EXERCISE:
Top to bottom, output the entries that follow exactly.
** INFORMATION SHOWN follows **
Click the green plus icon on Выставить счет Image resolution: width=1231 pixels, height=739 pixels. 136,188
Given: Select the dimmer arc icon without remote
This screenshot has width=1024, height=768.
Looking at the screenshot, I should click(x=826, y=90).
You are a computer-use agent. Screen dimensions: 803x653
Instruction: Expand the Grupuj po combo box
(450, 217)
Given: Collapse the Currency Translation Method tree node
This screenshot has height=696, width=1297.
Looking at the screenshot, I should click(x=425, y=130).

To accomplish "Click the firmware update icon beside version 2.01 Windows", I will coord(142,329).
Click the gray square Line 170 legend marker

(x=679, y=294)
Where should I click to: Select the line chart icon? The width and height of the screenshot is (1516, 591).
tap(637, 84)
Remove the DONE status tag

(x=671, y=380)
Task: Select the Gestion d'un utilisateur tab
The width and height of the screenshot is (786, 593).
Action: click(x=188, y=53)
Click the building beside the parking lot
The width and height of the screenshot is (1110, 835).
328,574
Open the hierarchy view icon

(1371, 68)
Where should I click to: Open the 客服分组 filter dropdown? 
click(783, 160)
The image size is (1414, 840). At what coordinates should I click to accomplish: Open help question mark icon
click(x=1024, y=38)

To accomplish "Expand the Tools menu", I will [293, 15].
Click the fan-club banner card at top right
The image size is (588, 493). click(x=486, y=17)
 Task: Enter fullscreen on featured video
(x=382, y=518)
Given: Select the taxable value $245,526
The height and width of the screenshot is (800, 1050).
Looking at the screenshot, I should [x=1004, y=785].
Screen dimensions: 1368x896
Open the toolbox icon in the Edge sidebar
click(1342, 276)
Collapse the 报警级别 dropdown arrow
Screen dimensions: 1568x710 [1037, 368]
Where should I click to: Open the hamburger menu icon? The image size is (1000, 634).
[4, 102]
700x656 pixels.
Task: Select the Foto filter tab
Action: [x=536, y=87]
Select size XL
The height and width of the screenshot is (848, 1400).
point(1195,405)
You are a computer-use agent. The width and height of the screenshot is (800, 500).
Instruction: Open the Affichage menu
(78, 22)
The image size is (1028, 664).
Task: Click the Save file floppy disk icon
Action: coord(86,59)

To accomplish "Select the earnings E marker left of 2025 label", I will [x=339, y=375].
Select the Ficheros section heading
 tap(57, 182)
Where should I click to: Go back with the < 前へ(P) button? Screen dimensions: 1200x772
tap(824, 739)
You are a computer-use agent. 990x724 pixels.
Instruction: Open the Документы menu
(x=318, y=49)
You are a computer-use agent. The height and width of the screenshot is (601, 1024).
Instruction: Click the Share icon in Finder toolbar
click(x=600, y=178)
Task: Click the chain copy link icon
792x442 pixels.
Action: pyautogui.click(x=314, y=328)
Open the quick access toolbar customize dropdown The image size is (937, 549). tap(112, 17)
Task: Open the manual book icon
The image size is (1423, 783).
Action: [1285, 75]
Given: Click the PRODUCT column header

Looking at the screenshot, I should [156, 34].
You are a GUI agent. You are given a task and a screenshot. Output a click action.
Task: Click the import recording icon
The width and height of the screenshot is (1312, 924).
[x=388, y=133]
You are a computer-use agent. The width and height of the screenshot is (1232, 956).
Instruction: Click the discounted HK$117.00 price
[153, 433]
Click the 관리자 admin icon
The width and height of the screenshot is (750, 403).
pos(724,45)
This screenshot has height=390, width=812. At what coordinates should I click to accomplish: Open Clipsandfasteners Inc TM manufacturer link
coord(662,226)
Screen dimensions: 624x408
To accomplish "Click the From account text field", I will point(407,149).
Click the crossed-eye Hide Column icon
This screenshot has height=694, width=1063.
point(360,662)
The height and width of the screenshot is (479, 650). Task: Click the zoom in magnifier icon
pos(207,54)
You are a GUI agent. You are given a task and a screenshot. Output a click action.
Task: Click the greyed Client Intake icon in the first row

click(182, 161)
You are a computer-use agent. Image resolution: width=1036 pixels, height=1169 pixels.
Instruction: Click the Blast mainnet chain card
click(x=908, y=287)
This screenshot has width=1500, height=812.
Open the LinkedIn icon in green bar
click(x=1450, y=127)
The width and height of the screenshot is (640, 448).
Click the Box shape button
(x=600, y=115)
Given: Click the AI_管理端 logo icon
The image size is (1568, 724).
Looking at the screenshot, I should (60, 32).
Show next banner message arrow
** End of INFORMATION SHOWN **
REPLY:
Click the green plus icon on Выставить счет Image resolution: width=1231 pixels, height=739 pixels. 136,188
Given: Select the dimmer arc icon without remote
This screenshot has width=1024, height=768.
Looking at the screenshot, I should click(x=826, y=90).
You are a computer-use agent. Screen dimensions: 803x653
Instruction: Expand the Grupuj po combo box
(450, 217)
Given: Collapse the Currency Translation Method tree node
This screenshot has height=696, width=1297.
Looking at the screenshot, I should click(x=425, y=130).

To accomplish "Click the firmware update icon beside version 2.01 Windows", I will coord(142,329).
Click the gray square Line 170 legend marker

(x=679, y=294)
Where should I click to: Select the line chart icon? The width and height of the screenshot is (1516, 591).
tap(637, 84)
Remove the DONE status tag

(x=671, y=380)
Task: Select the Gestion d'un utilisateur tab
The width and height of the screenshot is (786, 593).
Action: click(x=188, y=53)
Click the building beside the parking lot
The width and height of the screenshot is (1110, 835).
328,574
Open the hierarchy view icon

(1371, 68)
Where should I click to: Open the 客服分组 filter dropdown? 
click(783, 160)
The image size is (1414, 840). At what coordinates should I click to accomplish: Open help question mark icon
click(x=1024, y=38)

To accomplish "Expand the Tools menu", I will [293, 15].
Click the fan-club banner card at top right
The image size is (588, 493). click(x=486, y=17)
 Task: Enter fullscreen on featured video
(x=382, y=518)
Given: Select the taxable value $245,526
The height and width of the screenshot is (800, 1050).
Looking at the screenshot, I should [x=1004, y=785].
Screen dimensions: 1368x896
Open the toolbox icon in the Edge sidebar
click(1342, 276)
Collapse the 报警级别 dropdown arrow
Screen dimensions: 1568x710 [1037, 368]
Where should I click to: Open the hamburger menu icon? The image size is (1000, 634).
[4, 102]
700x656 pixels.
Task: Select the Foto filter tab
Action: [x=536, y=87]
Select size XL
The height and width of the screenshot is (848, 1400).
point(1195,405)
You are a computer-use agent. The width and height of the screenshot is (800, 500).
Instruction: Open the Affichage menu
(78, 22)
The image size is (1028, 664).
Task: Click the Save file floppy disk icon
Action: coord(86,59)

To accomplish "Select the earnings E marker left of 2025 label", I will [x=339, y=375].
Select the Ficheros section heading
 tap(57, 182)
Where should I click to: Go back with the < 前へ(P) button? Screen dimensions: 1200x772
tap(824, 739)
You are a computer-use agent. 990x724 pixels.
Instruction: Open the Документы menu
(x=318, y=49)
You are a computer-use agent. The height and width of the screenshot is (601, 1024).
Instruction: Click the Share icon in Finder toolbar
click(x=600, y=178)
Task: Click the chain copy link icon
792x442 pixels.
Action: pyautogui.click(x=314, y=328)
Open the quick access toolbar customize dropdown The image size is (937, 549). tap(112, 17)
Task: Open the manual book icon
The image size is (1423, 783).
Action: [1285, 75]
Given: Click the PRODUCT column header

Looking at the screenshot, I should [156, 34].
You are a GUI agent. You are given a task and a screenshot. Output a click action.
Task: Click the import recording icon
The width and height of the screenshot is (1312, 924).
[x=388, y=133]
You are a computer-use agent. The width and height of the screenshot is (1232, 956).
Instruction: Click the discounted HK$117.00 price
[153, 433]
Click the 관리자 admin icon
The width and height of the screenshot is (750, 403).
pos(724,45)
This screenshot has height=390, width=812. At what coordinates should I click to accomplish: Open Clipsandfasteners Inc TM manufacturer link
coord(662,226)
Screen dimensions: 624x408
To accomplish "Click the From account text field", I will point(407,149).
Click the crossed-eye Hide Column icon
This screenshot has height=694, width=1063.
point(360,662)
The height and width of the screenshot is (479, 650). Task: Click the zoom in magnifier icon
pos(207,54)
You are a GUI agent. You are given a task and a screenshot. Output a click action.
Task: Click the greyed Client Intake icon in the first row

click(182, 161)
You are a computer-use agent. Image resolution: width=1036 pixels, height=1169 pixels.
Instruction: Click the Blast mainnet chain card
click(x=908, y=287)
This screenshot has width=1500, height=812.
Open the LinkedIn icon in green bar
click(x=1450, y=127)
The width and height of the screenshot is (640, 448).
Click the Box shape button
(x=600, y=115)
Given: Click the AI_管理端 logo icon
The image size is (1568, 724).
Looking at the screenshot, I should (60, 32).
Show next banner message arrow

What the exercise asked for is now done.